Problem details: Gather every line of the data that contains the string "cube", with case counting.

Provided material:
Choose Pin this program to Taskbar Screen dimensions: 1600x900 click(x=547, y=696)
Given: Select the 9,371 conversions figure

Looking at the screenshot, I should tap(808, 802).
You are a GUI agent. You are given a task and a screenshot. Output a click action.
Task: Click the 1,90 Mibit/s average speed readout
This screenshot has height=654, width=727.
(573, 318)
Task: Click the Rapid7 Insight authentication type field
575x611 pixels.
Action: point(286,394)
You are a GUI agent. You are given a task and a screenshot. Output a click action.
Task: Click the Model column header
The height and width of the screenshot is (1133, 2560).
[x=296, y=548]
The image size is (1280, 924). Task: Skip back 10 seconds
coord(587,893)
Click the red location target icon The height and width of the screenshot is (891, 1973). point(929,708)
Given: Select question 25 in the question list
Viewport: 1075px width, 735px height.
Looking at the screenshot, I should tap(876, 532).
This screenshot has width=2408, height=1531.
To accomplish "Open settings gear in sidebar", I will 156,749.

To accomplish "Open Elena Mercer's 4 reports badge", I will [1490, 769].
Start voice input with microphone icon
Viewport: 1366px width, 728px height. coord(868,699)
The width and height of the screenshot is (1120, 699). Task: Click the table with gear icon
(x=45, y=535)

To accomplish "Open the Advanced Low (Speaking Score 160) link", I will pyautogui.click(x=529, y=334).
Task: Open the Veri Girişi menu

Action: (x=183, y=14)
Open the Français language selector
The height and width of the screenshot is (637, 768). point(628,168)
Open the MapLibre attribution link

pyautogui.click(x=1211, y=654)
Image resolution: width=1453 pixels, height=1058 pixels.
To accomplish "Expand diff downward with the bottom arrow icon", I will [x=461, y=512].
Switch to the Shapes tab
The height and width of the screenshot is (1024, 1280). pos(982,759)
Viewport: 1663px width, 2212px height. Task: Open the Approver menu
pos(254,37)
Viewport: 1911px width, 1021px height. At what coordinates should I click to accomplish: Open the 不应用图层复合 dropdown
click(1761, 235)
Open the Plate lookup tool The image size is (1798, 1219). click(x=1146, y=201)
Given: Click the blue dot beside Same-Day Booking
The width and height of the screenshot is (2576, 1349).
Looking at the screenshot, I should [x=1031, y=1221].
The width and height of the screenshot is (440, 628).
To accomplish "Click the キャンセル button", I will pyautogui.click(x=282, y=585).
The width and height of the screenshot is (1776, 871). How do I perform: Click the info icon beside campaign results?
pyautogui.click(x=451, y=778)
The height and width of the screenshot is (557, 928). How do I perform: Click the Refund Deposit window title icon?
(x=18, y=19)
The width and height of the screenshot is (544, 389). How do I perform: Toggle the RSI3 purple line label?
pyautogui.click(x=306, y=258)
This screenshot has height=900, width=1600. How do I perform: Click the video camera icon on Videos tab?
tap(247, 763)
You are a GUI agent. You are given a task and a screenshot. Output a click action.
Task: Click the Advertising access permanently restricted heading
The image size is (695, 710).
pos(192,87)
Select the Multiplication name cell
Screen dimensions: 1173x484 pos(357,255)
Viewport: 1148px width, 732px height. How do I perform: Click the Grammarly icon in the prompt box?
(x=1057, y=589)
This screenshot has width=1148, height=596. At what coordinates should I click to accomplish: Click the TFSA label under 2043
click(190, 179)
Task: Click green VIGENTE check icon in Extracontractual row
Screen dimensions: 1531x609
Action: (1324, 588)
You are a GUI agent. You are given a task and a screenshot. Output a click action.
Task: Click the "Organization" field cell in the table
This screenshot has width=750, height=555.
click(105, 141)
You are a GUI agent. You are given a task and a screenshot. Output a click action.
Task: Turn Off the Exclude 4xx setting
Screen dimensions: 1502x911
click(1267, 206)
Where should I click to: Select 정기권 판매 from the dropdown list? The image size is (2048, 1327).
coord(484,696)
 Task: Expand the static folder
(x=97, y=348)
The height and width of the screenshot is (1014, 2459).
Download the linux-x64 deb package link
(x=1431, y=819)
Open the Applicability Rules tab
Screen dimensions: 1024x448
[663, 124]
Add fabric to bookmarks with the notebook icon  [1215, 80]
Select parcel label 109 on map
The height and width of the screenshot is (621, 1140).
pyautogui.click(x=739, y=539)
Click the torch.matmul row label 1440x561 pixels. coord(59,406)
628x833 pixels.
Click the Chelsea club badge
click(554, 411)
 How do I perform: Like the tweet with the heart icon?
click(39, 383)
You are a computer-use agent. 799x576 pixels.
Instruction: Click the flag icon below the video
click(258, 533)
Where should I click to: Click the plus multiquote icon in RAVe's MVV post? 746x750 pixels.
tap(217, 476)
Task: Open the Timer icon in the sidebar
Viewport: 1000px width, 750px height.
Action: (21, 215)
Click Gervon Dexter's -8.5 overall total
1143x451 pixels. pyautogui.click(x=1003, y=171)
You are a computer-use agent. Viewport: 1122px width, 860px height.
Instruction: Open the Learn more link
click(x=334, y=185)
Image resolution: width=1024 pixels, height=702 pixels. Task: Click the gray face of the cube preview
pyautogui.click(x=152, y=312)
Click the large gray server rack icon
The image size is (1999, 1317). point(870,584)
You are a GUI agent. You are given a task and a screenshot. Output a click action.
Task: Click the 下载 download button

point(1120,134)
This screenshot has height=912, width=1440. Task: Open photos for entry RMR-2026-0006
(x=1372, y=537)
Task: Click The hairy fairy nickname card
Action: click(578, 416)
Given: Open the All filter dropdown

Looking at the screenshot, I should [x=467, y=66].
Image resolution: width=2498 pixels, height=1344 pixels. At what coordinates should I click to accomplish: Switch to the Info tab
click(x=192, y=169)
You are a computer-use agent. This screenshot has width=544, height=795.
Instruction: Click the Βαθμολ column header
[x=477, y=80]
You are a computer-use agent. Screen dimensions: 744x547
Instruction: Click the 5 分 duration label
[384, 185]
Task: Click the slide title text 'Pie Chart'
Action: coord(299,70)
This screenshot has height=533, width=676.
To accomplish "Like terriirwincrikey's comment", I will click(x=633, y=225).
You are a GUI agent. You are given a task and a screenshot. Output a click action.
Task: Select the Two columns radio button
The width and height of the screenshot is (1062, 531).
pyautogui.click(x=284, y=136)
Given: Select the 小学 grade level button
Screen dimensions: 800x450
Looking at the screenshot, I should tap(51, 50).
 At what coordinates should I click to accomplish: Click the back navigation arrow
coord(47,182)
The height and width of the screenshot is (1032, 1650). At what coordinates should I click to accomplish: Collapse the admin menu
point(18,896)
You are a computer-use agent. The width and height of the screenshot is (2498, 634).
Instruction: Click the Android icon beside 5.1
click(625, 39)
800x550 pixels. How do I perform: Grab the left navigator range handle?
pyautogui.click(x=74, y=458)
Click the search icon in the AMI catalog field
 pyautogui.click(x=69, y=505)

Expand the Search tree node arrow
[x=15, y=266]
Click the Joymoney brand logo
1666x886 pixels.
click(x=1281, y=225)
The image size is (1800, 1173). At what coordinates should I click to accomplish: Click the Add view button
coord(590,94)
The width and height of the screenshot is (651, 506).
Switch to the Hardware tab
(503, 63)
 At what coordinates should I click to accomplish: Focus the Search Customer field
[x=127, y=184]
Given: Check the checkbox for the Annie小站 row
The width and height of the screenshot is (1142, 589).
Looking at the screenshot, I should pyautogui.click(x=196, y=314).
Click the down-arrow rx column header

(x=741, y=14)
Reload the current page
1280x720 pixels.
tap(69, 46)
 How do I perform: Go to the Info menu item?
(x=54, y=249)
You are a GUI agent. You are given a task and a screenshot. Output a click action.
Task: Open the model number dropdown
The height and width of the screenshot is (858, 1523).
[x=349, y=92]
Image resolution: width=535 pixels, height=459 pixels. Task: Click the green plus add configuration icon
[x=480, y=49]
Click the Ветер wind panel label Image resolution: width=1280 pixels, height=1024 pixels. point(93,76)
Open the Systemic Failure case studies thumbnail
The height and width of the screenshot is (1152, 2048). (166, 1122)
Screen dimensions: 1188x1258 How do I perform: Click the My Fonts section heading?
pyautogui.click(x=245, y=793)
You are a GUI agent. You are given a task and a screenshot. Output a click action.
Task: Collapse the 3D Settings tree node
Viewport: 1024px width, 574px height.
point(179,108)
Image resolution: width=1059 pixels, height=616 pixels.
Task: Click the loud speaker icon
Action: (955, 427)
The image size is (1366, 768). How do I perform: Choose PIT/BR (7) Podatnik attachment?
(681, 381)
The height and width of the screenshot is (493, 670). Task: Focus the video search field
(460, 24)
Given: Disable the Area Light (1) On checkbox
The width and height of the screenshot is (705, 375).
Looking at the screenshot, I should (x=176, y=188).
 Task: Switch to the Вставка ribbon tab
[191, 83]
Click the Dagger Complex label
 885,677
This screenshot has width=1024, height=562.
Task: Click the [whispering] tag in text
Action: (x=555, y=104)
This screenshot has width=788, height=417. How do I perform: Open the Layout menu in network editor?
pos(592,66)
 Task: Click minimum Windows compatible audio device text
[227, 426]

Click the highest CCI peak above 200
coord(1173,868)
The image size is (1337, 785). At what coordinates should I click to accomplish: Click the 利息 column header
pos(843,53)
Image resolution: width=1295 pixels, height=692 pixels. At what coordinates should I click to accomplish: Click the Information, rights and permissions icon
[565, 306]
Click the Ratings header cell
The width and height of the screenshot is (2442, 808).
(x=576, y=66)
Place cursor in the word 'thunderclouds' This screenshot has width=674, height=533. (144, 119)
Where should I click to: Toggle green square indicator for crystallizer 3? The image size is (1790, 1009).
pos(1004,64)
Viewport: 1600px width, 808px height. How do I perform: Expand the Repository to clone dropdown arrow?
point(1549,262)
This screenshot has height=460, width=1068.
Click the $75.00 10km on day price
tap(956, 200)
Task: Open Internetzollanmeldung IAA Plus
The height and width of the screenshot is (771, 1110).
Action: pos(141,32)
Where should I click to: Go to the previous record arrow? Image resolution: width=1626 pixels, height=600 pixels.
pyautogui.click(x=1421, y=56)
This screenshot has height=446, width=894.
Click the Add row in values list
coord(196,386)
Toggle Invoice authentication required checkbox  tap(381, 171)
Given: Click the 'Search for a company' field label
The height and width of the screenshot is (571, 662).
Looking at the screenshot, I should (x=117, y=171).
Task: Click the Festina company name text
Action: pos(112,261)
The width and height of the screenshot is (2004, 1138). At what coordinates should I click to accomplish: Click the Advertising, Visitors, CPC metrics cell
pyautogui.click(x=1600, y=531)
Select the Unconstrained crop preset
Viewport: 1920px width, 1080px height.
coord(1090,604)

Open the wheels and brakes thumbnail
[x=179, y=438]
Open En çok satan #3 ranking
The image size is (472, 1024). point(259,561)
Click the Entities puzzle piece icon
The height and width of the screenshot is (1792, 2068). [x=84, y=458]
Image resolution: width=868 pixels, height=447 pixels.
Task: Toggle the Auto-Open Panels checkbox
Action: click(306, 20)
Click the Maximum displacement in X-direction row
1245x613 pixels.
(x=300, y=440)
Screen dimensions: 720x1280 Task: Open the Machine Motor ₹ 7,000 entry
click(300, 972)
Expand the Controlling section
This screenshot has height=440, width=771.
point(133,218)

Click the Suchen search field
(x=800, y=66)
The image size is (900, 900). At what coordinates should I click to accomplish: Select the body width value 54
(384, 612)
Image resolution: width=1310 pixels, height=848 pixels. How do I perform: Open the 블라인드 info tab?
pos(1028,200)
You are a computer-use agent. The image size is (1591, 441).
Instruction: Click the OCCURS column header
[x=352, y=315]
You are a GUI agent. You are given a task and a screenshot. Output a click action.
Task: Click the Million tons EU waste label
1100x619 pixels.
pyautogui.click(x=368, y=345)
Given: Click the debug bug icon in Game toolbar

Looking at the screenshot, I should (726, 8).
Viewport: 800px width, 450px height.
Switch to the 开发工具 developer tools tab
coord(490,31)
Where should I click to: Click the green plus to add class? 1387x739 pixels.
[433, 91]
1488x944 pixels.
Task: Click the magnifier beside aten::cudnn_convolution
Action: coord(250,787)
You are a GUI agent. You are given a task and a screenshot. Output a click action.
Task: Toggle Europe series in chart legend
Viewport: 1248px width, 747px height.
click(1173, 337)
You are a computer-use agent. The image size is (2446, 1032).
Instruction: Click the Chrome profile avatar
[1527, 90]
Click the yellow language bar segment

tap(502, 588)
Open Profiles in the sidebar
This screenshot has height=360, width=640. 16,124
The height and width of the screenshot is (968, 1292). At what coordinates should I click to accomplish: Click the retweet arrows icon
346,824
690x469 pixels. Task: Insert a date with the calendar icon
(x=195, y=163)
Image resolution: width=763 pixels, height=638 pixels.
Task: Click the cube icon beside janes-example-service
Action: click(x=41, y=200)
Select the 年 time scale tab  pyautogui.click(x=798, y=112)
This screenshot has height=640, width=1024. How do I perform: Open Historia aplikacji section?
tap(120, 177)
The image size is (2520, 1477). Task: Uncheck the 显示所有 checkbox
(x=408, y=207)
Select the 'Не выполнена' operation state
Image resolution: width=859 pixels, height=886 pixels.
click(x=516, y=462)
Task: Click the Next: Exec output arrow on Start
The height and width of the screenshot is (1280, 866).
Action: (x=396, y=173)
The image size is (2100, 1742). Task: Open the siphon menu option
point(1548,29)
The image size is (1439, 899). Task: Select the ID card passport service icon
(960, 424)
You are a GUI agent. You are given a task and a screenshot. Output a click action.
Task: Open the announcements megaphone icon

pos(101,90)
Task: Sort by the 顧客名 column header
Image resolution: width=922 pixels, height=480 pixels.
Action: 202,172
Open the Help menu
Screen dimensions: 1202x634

Task result:
Image resolution: width=1024 pixels, height=702 pixels. Task: Click the gray face of the cube preview
Task: Click the cube icon beside janes-example-service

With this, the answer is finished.